Additionally, although the appellant argues that there was no issue of alimony, the issue of whether to award the plaintiff the defendant's one-half interest in the automobile was, in the trial, framed in terms of an award of permanent alimony.
5. No reversible error is shown by the trial judge's failure to charge, without request, to the effect that the plaintiff had the burden of proof of her domicile in this state, rather than her residence, as is provided by Code § 30-107, where no objection was made prior to the return of the verdict. Code Ann. § 70-207 (a) (Ga. L. 1965, pp. 18, 31; 1966, pp. 493, 498; 1968, pp. 1072, 1078). This was not such a "substantial error in the charge which was harmful as a matter of law" as can be considered and reviewed absent objection under the provisions of Code Ann. § 70-207, supra, (c). "[T]he better practice, in charging a Code section, is to use its exact language..." Dyer v. State, 71 Ga. App. 41, 42 ( 29 S.E.2d 922) (1944).

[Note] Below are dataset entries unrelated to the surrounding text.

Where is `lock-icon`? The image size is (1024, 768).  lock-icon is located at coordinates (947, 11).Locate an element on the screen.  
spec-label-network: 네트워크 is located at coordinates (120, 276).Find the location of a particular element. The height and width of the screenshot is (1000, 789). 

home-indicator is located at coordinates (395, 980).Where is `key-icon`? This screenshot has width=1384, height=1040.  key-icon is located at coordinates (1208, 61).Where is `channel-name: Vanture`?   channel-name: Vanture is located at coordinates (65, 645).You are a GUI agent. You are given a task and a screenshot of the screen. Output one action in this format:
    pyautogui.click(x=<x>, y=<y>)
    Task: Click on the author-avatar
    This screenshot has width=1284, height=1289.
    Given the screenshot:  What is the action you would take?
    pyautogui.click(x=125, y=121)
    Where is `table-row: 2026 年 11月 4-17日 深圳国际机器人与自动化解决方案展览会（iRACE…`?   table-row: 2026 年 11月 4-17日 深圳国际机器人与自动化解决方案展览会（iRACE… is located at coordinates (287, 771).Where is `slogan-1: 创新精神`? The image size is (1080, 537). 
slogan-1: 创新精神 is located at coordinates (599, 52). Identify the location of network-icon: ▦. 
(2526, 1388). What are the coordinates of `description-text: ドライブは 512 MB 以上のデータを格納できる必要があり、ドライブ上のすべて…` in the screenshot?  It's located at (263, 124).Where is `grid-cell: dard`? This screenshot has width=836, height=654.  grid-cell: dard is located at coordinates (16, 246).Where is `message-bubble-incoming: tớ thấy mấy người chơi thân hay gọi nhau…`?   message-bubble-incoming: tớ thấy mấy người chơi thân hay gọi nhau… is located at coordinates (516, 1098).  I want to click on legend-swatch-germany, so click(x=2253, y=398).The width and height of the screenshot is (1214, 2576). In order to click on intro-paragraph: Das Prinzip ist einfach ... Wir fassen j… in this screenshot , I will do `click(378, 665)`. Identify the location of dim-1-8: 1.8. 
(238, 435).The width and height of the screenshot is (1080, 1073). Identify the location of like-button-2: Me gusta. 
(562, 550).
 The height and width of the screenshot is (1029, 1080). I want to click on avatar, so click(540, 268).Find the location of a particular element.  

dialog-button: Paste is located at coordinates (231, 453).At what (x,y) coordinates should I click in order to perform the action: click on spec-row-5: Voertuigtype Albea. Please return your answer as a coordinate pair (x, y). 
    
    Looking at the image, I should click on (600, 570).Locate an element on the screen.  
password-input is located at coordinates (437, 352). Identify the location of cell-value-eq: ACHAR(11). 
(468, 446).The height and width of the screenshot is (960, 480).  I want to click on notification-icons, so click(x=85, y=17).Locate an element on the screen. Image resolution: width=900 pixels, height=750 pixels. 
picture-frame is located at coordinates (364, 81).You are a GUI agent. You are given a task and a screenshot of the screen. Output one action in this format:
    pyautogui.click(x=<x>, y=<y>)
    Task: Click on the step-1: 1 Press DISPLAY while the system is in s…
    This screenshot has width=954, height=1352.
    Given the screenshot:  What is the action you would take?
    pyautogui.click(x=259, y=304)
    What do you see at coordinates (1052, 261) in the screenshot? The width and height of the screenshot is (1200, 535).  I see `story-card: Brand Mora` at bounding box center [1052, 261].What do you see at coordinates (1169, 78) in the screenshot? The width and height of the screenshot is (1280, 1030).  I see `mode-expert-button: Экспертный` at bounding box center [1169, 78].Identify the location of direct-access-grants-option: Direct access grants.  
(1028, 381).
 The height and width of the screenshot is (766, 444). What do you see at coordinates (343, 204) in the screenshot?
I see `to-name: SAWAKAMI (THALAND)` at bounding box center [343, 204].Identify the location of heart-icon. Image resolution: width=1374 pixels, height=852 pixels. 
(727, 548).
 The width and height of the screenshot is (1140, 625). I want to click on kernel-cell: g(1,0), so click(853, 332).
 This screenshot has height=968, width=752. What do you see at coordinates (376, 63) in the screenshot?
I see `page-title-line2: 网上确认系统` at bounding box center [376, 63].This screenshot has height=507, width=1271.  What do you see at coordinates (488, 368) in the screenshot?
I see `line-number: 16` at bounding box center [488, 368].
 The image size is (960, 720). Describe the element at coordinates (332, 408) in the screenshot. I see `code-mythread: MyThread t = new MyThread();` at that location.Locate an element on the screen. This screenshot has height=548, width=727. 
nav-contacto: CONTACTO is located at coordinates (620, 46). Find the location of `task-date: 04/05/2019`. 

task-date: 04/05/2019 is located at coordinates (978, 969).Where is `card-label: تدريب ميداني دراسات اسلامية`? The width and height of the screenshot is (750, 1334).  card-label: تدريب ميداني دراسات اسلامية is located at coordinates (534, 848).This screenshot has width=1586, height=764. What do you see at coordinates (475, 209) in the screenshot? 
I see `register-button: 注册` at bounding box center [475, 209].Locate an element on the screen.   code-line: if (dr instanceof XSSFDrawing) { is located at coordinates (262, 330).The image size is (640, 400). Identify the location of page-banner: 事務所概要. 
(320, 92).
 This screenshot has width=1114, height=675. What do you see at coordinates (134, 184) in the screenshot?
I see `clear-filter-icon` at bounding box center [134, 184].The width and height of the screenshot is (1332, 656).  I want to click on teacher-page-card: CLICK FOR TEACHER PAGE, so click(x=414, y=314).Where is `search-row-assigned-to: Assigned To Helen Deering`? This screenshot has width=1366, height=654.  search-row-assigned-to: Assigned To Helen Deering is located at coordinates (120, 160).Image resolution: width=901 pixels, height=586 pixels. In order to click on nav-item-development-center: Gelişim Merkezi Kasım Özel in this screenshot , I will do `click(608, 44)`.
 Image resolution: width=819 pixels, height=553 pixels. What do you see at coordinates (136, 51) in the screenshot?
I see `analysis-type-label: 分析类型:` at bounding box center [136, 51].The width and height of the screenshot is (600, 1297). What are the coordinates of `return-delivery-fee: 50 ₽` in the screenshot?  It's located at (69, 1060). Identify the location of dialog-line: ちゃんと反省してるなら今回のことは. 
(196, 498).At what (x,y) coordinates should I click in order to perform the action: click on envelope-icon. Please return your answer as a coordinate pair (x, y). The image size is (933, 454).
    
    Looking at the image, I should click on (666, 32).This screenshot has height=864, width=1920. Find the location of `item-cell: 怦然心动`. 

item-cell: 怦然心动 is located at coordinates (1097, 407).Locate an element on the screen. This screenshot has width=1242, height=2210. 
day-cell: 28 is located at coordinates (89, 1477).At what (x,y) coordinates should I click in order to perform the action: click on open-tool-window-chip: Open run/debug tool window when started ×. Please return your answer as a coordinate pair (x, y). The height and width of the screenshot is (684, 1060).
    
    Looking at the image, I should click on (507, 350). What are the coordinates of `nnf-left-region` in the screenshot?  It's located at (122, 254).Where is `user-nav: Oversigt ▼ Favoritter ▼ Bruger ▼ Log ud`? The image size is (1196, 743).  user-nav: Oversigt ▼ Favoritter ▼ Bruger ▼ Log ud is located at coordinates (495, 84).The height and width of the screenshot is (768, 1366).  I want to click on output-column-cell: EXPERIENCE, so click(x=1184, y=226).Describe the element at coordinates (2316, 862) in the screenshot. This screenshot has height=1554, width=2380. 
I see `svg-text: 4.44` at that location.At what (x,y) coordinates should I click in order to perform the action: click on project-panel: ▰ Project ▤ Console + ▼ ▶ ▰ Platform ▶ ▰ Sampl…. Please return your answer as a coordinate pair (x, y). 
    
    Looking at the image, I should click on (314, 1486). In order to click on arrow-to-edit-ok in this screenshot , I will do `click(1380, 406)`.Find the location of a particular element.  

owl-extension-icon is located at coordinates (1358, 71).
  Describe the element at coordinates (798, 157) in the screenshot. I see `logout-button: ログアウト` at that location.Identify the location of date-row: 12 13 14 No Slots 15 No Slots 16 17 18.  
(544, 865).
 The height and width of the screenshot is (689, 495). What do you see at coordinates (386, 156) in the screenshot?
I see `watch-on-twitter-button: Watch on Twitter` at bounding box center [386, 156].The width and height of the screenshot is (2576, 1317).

6. Where there was no prayer in the pleadings for a division or partition of the property, the trial judge did not err in failing to charge the jury that it could make an equitable division of an automobile in which each of the parties owned one-half interest and award the entire interest in the same to the plaintiff or to the defendant. See Wade v. Wade, 222 Ga. 389, 391 (2) ( 149 S.E.2d 816) (1966) and cits. Furthermore, the appellant is in no worse a position with regard to the automobile after the jury verdict, which left both parties with the half interest which they already possessed.
7. The appellant contends that the judgment was excessive in that it required his payment within 90 days of $750 for child support and $500 for attorney fees, or a total of $1,250, whereas the evidence showed his income for that period would be only $1,385.47, or only $135.47 more than the amount of the judgment.
It is true that "an alimony award capturing almost all of the husband's income was held to be excessive. Frazier v. Frazier, 229 Ga. 252 ( 190 S.E.2d 67) (1972)." Smith v. Smith, 237 Ga. 499, supra, pp. 500-501. However, in Mullinax v. Mullinax, 234 Ga. 553 (1) ( 216 S.E.2d 802) (1975), we approved the jury's consideration, in arriving at the amount of alimony, of evidence of the following factors: "The financial status of the husband, the value of his property, his estate, his income, the resources from which he procures income, the extent of his earning capacity, his training and his ability..."
In the present case, there was evidence that, besides the expected 90-day income of $1,385.47, the appellant owned personal property worth almost $1,000, two life insurance policies in the amounts of $10,000 and $15,000 (presumably having cash values), and one-half interest in the automobile. The jury could also consider his having a master's degree with a potential income of up to $15,000 by his own estimate. Beyond the 90-day period, the attorney fees are to be paid in full, hence no longer payable, 180 days after judgment, and the child-support payments are not to be increased unless and until the appellant's gross income exceeds $10,000 per year. There was some evidence to support the award of the jury. Under the facts of record, we do not find the child support and attorney fee awarded to be excessive.
Judgment affirmed. All the Justices concur.